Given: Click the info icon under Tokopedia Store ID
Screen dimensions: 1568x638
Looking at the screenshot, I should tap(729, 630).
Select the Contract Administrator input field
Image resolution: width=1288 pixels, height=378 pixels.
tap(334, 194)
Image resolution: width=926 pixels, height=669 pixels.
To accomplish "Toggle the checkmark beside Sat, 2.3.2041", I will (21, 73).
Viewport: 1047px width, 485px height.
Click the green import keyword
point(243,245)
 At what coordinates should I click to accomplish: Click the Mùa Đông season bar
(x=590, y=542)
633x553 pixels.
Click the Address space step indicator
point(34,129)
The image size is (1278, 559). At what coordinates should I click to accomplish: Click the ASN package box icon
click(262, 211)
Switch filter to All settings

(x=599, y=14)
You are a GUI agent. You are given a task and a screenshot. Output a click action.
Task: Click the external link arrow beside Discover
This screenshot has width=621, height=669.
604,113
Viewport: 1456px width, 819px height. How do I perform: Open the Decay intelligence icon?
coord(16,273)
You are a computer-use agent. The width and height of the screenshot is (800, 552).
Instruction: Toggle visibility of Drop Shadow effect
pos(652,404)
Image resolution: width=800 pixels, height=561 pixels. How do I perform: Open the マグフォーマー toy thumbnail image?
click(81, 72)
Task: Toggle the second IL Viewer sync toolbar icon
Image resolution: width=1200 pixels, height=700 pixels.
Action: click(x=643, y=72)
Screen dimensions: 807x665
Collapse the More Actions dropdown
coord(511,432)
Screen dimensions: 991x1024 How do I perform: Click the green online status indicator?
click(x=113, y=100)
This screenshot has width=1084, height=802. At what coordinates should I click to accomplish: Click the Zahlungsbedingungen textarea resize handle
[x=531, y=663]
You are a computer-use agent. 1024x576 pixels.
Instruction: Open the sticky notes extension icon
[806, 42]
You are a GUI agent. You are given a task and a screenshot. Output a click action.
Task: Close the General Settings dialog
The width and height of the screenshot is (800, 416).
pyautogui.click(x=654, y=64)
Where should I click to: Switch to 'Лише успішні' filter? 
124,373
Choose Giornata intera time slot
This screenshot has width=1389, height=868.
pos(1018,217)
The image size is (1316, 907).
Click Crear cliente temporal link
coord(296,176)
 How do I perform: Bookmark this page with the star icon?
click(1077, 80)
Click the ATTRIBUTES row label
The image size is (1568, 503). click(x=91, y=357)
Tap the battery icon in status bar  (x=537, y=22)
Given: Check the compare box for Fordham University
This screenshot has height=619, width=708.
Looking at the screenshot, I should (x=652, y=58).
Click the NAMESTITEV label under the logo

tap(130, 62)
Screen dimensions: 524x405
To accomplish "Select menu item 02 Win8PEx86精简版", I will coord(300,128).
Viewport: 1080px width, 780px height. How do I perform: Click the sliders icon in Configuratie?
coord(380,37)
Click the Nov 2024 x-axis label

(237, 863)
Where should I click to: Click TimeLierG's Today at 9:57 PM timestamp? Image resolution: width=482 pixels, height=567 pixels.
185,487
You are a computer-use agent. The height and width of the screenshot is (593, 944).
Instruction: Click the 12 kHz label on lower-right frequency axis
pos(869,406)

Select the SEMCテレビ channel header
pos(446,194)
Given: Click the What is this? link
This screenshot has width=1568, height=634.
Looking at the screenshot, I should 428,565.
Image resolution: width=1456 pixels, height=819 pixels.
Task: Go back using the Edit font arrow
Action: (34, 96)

* **Assigned task**
Restate the material exactly as given.

* **Written response**
Given: Click the info icon under Tokopedia Store ID
Screen dimensions: 1568x638
Looking at the screenshot, I should tap(729, 630).
Select the Contract Administrator input field
Image resolution: width=1288 pixels, height=378 pixels.
tap(334, 194)
Image resolution: width=926 pixels, height=669 pixels.
To accomplish "Toggle the checkmark beside Sat, 2.3.2041", I will (21, 73).
Viewport: 1047px width, 485px height.
Click the green import keyword
point(243,245)
 At what coordinates should I click to accomplish: Click the Mùa Đông season bar
(x=590, y=542)
633x553 pixels.
Click the Address space step indicator
point(34,129)
The image size is (1278, 559). At what coordinates should I click to accomplish: Click the ASN package box icon
click(262, 211)
Switch filter to All settings

(x=599, y=14)
You are a GUI agent. You are given a task and a screenshot. Output a click action.
Task: Click the external link arrow beside Discover
This screenshot has width=621, height=669.
604,113
Viewport: 1456px width, 819px height. How do I perform: Open the Decay intelligence icon?
coord(16,273)
You are a computer-use agent. The width and height of the screenshot is (800, 552).
Instruction: Toggle visibility of Drop Shadow effect
pos(652,404)
Image resolution: width=800 pixels, height=561 pixels. How do I perform: Open the マグフォーマー toy thumbnail image?
click(81, 72)
Task: Toggle the second IL Viewer sync toolbar icon
Image resolution: width=1200 pixels, height=700 pixels.
Action: click(x=643, y=72)
Screen dimensions: 807x665
Collapse the More Actions dropdown
coord(511,432)
Screen dimensions: 991x1024 How do I perform: Click the green online status indicator?
click(x=113, y=100)
This screenshot has width=1084, height=802. At what coordinates should I click to accomplish: Click the Zahlungsbedingungen textarea resize handle
[x=531, y=663]
You are a computer-use agent. 1024x576 pixels.
Instruction: Open the sticky notes extension icon
[806, 42]
You are a GUI agent. You are given a task and a screenshot. Output a click action.
Task: Close the General Settings dialog
The width and height of the screenshot is (800, 416).
pyautogui.click(x=654, y=64)
Where should I click to: Switch to 'Лише успішні' filter? 
124,373
Choose Giornata intera time slot
This screenshot has width=1389, height=868.
pos(1018,217)
The image size is (1316, 907).
Click Crear cliente temporal link
coord(296,176)
 How do I perform: Bookmark this page with the star icon?
click(1077, 80)
Click the ATTRIBUTES row label
The image size is (1568, 503). click(x=91, y=357)
Tap the battery icon in status bar  (x=537, y=22)
Given: Check the compare box for Fordham University
This screenshot has height=619, width=708.
Looking at the screenshot, I should (x=652, y=58).
Click the NAMESTITEV label under the logo

tap(130, 62)
Screen dimensions: 524x405
To accomplish "Select menu item 02 Win8PEx86精简版", I will coord(300,128).
Viewport: 1080px width, 780px height. How do I perform: Click the sliders icon in Configuratie?
coord(380,37)
Click the Nov 2024 x-axis label

(237, 863)
Where should I click to: Click TimeLierG's Today at 9:57 PM timestamp? Image resolution: width=482 pixels, height=567 pixels.
185,487
You are a computer-use agent. The height and width of the screenshot is (593, 944).
Instruction: Click the 12 kHz label on lower-right frequency axis
pos(869,406)

Select the SEMCテレビ channel header
pos(446,194)
Given: Click the What is this? link
This screenshot has width=1568, height=634.
Looking at the screenshot, I should 428,565.
Image resolution: width=1456 pixels, height=819 pixels.
Task: Go back using the Edit font arrow
Action: (34, 96)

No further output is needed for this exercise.